Here’s are the key steps to preparing and naming your images.
1. Optimize your image
This means you should prepare your image for the web. Whether you do this though a free online image-sizing tool like Resize Your Image (one of our favorites), or through Photoshop, make sure your images are 72 dpi, and between 50KB and 100KB. Smaller is always better. Not only does the Resize Your Image website allow you to size your image, it automatically reduces the size of your images so they’re optimized for the web.
Why are small file sizes important? Because smaller image sizes load faster. And load time is a Google ranking factor.
2. Name your image
When you download an image from a stock photo house, or your camera, the image name defaults to the name the stock photo website, or your camera, gives it. For example, the two images we downloaded for this blog had the following file names:
Once we combined the images, we named it “Name_tag_on_shirt_by_Columbus_website_design_firm_Sevell.jpg
3a. Using keywords in your image name
When naming images for your website, include keywords. One of the keywords we use is “Columbus website design.” Of course, you have to include text that also explains what the image is. (Side note: never guess at the right keywords. This is far too important to guess, and the chances of guessing wrong are very high. Using the wrong keywords is like doing no SEO at all.) Work with a web design firm who knows how to research the right keywords.
Anyway, naming images correctly is why certain images will show up in a Google Image search. The same reason certain websites show up in a Google search for specific search phrases. When your images, and website contain the keywords your audience uses to find what you offer, your site should show up well. Of course, there’s many other reasons a website would show up well in a Google search, but for this blog we’re just focusing on images.
3b. Don’t use spaces between words
One other note: when naming images don’t use spaces, and ONLY use letters, or numbers. It’s best practice to separate the words in your image name with dashes or underscores. This helps search engines’ algorithms better “read” the image name.
4. Using keywords in your “ALT TEXT” fields.
What is an “Alt Text” field and why is it important? This is what an “Alt text” field looks like in the backend of a website:
Why is it important? Two reasons:
- Sight-impaired people have software on their computers that “speaks” the text you place in the Alt Text field. So for those who might not be able to see the images clearly, this is how they understand what they are, and
- Google, other search engines, and the Word Wide Web Consortium, (WC3) have established standards for all websites.
While you might not have sight-impaired customers, it shouldn’t matter. Making your website meet industry standards helps with your ranking.
In Summary
Through algorithms, bots crawl the pages of your website, and pick up image file names the same way they do text.

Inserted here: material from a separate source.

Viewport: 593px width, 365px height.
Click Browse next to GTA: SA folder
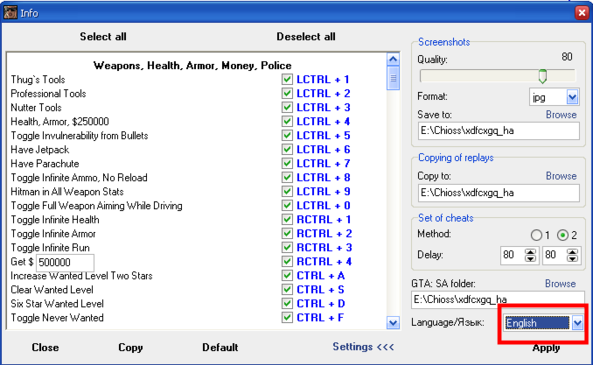click(x=560, y=284)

They’re more likely to know what your image, and website, is about when your image name uses keywords, and not just a random mix of letters, dashes and numbers.
As we mentioned, there’s other reasons a website would show up well in a Google search, and naming images is only 1 piece of the SEO puzzle.
The other, but not all, considerations are:
- The amount of time people stay on your website (called “Dwell time”). Google rightly thinks, if someone spends 2 or more minutes on your site — instead of 30 seconds — your site must have good information. Google wants to share (by ranking them high) websites that people like. So taking the time to put good, informative, content on your site, is one of the biggest things you can do to help with your ranking.
- Adding good Page Titles and Meta Descriptions on every page of your website. See how Google uses Page Titles and Meta Description in this video we put together.
- Regularly blogging. The more you update you website with fresh content, the more often it’s indexed by search engines. The more your website is indexed, the better it ranks. We do this by blogging.
- Having backlinks to your website from other, reputable websites. This is one of the most difficult things to do. Having links from your website to other sites is easy. Having people want to link to your website is difficult.
We hope this information helps your understanding of SEO, and specifically how naming images are part of that process. Good luck with your SEO efforts!